In the end, North Korea will be
left with a stark choice: it cannot depend on China alone, which retains
hegemonic ambitions towards North Korea; and it cannot depend on Russia, which
is never reluctant to throw an erstwhile ally under the bus when convenient. Increasingly,
Kim Jong Un must be concluding that the most reliable ally in Northeast Asia may
well be its own neighbor, South Korea.
This does not mean Kim needs to
alter his recent characterization of South Korea as just another country in the
region that is not part of Korea as he defines it. But it does mean that, in
the end, the most dependable long-term ally may in fact be a strong South Korea
willing to engage in increasingly cooperative activities and exchanges with the
North while acknowledging North Korea’s independence and sovereignty as a state
in the international system. Underpinning that relationship would be the DPRK’s
acceptance that its most reliable ally are the Korean people in the South.

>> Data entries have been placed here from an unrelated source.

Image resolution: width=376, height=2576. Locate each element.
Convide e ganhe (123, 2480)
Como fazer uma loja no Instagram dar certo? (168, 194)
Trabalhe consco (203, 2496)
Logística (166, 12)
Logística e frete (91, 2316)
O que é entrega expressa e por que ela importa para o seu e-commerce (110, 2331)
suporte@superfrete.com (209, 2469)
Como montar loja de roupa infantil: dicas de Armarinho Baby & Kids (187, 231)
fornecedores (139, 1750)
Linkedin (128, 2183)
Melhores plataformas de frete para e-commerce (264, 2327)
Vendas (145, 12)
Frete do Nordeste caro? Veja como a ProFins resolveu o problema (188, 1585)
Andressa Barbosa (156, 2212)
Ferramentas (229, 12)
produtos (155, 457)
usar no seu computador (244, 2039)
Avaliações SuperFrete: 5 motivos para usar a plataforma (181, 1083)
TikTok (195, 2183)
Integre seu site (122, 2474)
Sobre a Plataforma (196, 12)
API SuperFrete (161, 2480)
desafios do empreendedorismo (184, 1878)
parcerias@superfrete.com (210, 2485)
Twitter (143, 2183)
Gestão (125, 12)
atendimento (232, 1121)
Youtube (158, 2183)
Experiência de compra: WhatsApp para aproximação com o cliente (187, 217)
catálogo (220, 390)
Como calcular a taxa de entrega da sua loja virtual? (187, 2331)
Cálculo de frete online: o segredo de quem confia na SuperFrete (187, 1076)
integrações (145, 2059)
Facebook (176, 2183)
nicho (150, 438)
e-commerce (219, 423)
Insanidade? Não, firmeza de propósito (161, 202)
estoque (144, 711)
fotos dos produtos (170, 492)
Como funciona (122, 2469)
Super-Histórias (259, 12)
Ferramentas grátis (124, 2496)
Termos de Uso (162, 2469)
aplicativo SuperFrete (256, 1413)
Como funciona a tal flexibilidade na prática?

The best contribution President
Trump can make in Northeast Asia is to solve the problem of the division of
Korea that led to the Korean War, and the Armistice that persists far longer
than ever intended. Trump should lay the groundwork for the end of the
technical state of war on the peninsula and lay the basis for the beginnings of
cooperation that he himself can preside over.
Whatever we may think of President
Trump, it should be acknowledged that as the head of the world’s leading
economy and most powerful military, he retains the power to convene, to
persuade, and to seal deals with the full authority of the United States. If
Trump indeed has a fundamental understanding of the core problem that has led
to 80 years of division of the Korean people, then that implies no future U.S.
president may be able to enact the changes that history requires at this time.
Next April may be the optimal time to make this happen, especially if President Lee can meet first with China’s President Xi, and if there is meaningful progress in halting the war in Ukraine. April may create a historical opportunity for out of the box diplomacy, that may not unfold in a straight line at the onset but still lay the foundation to bear fruit in the months and years to follow. After the November 2026 U.S. midterm elections, it may no longer be possible for President Trump to put the requisite attention to the Korean issue as he can in the period through October 2026.
Mark P. Barry is Associate Editor Emeritus of the International Journal on World Peace. He met North Korea’s Kim Il Sung in April 1994, and his NGO met Kim Jong Il in 2005 to discuss U.S.-DPRK ties. He received his Ph.D. in international relations from the University of Virginia, and his M.A. in national security studies from Georgetown University. He is a regular commentator on North Korea for Arirang News in Seoul.